JUST RELEASED: ATT&CK for Industrial Control Systems


FIN4 is a financially-motivated threat group that has targeted confidential information related to the public financial market, particularly regarding healthcare and pharmaceutical companies, since at least 2013.[1][2] FIN4 is unique in that they do not infect victims with typical persistent malware, but rather they focus on capturing credentials authorized to access email and other non-public correspondence.[1][3]

ID: G0085
Version: 1.0
Created: 31 January 2019
Last Modified: 18 April 2019

Techniques Used

Domain ID Name Use
Enterprise T1114 Email Collection

FIN4 has accessed and hijacked email communications using stolen credentials.[1][3]

Enterprise T1056 Input Capture

FIN4 has captured credentials via fake Outlook Web App (OWA) login pages and has also used a .NET based keylogger.[1][3]

Enterprise T1141 Input Prompt

FIN4 has presented victims with spoofed Windows Authentication prompts to collect their credentials.[1][3]

Enterprise T1188 Multi-hop Proxy

FIN4 has used Tor to log in to victims' email accounts.[1]

Enterprise T1064 Scripting

FIN4 has used VBA macros to display a dialog box and collect victim credentials.[1][3]

Enterprise T1193 Spearphishing Attachment

FIN4 has used spearphishing emails containing attachments (which are often stolen, legitimate documents sent from compromised accounts) with embedded malicious macros.[1][3]

Enterprise T1192 Spearphishing Link

FIN4 has used spearphishing emails (often sent from compromised accounts) containing malicious links.[1][3]

Enterprise T1071 Standard Application Layer Protocol

FIN4 has used HTTP POST requests to transmit data.[1][3]

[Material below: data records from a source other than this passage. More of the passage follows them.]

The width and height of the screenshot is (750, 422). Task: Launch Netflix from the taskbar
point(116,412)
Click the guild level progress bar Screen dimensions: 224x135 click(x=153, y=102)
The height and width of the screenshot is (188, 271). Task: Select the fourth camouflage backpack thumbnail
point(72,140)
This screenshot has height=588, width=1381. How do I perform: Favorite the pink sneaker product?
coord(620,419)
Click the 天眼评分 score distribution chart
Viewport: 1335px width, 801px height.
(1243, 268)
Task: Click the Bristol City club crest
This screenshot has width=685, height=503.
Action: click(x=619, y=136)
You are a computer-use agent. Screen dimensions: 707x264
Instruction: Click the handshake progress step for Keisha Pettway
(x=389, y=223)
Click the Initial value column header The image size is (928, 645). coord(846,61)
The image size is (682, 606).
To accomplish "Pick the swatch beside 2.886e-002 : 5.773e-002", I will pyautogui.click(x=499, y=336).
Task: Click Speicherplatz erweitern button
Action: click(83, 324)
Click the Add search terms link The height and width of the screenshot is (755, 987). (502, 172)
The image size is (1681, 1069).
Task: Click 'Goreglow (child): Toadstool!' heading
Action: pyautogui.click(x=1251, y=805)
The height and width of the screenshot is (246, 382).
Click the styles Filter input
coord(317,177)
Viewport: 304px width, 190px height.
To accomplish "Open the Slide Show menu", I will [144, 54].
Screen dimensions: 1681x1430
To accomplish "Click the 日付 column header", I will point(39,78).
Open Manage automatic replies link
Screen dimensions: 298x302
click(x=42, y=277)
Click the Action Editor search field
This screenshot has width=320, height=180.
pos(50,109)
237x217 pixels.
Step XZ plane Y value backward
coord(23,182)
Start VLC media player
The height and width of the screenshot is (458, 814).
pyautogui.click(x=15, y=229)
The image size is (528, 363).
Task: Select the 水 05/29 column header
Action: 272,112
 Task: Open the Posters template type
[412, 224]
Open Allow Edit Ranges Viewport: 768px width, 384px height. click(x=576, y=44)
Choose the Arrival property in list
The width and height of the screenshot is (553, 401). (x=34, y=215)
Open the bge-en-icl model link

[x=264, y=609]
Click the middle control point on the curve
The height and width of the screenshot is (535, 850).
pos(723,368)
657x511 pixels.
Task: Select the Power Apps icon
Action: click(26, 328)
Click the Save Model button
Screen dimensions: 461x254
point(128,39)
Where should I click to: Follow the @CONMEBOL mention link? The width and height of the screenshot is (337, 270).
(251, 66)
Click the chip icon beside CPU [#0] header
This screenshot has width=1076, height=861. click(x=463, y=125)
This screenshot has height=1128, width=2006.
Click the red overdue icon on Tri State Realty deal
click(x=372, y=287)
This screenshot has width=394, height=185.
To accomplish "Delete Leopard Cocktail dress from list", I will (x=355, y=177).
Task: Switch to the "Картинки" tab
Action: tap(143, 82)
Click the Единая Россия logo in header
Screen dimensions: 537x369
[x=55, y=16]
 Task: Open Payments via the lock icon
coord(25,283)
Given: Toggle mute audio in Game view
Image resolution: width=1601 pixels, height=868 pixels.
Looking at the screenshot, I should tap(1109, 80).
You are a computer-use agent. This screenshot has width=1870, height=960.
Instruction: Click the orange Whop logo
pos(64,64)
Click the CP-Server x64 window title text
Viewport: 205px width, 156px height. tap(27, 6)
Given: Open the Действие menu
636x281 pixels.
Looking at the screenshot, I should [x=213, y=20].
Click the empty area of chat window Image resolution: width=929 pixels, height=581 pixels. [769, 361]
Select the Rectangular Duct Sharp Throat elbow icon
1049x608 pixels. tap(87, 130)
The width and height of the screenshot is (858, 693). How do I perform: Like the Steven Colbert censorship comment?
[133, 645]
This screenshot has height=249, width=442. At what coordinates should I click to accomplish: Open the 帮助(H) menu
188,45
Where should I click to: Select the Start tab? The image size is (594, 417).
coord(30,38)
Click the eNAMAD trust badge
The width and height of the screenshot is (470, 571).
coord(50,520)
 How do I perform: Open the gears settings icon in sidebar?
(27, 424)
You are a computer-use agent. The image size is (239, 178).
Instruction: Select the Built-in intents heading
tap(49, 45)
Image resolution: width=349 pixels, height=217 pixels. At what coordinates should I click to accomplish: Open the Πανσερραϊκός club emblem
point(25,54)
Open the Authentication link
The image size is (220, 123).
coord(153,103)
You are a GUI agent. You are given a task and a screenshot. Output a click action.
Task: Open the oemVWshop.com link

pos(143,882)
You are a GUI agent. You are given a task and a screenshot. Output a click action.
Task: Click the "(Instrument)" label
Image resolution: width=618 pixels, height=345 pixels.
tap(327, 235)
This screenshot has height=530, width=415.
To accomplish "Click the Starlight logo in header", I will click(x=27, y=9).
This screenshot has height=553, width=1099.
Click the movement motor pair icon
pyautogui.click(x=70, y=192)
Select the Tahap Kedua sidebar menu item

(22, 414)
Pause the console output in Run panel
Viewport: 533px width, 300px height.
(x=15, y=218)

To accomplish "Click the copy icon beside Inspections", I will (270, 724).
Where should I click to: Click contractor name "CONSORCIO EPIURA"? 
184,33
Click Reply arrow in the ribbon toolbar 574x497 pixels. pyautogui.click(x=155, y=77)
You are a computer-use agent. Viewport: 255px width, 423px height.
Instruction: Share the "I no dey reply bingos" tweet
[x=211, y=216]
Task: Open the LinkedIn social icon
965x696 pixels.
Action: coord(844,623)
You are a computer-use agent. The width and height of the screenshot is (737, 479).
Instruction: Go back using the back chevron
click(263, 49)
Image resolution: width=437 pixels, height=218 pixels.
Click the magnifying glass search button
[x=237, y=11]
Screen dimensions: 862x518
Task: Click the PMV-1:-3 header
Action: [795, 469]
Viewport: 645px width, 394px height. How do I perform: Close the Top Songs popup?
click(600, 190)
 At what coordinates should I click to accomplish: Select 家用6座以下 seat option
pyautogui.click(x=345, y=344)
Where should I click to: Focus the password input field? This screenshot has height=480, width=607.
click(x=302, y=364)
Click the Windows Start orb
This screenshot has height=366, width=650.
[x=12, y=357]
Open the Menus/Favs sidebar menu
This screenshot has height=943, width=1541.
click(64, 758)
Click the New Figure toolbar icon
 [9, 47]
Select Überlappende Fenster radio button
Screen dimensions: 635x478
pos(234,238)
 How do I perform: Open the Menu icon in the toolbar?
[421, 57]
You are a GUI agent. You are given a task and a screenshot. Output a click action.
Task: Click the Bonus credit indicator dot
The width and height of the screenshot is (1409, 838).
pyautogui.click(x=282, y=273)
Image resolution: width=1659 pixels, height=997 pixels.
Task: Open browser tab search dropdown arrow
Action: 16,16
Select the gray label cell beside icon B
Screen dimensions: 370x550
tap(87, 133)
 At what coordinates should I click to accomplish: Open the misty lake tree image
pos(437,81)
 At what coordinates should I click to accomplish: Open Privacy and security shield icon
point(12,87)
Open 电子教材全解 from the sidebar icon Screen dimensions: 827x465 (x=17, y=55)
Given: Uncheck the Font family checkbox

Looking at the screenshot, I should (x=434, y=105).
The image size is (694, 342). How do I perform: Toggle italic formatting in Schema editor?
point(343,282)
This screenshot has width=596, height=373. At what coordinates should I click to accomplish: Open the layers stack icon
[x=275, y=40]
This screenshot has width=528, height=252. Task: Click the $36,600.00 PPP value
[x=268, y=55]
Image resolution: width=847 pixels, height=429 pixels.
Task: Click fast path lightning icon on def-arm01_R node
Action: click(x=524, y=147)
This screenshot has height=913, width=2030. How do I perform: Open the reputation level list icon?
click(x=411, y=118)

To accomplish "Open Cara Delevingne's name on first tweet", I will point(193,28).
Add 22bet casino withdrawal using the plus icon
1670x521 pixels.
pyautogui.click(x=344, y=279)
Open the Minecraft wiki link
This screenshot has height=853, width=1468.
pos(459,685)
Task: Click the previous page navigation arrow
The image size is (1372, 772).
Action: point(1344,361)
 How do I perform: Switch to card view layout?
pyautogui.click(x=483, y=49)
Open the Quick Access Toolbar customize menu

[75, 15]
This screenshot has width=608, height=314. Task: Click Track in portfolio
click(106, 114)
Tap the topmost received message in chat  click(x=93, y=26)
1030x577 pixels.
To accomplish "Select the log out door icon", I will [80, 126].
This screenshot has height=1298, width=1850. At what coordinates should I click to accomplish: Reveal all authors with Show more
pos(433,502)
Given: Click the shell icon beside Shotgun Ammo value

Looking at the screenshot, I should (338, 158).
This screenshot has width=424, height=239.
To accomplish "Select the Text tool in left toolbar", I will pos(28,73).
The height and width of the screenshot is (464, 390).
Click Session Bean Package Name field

Enterprise T1492 Stored Data Manipulation

FIN4 has created rules in victims' Microsoft Outlook accounts to automatically delete emails containing words such as "hacked," "phish," and "malware" in a likely attempt to prevent organizations from communicating about their activities.[1]

Enterprise T1204 User Execution

FIN4 has lured victims to launch malicious attachments and click malicious links delivered via spearphishing emails (often sent from compromised accounts).[1][3]

Enterprise T1078 Valid Accounts

FIN4 has used legitimate credentials to hijack email communications.[1][3]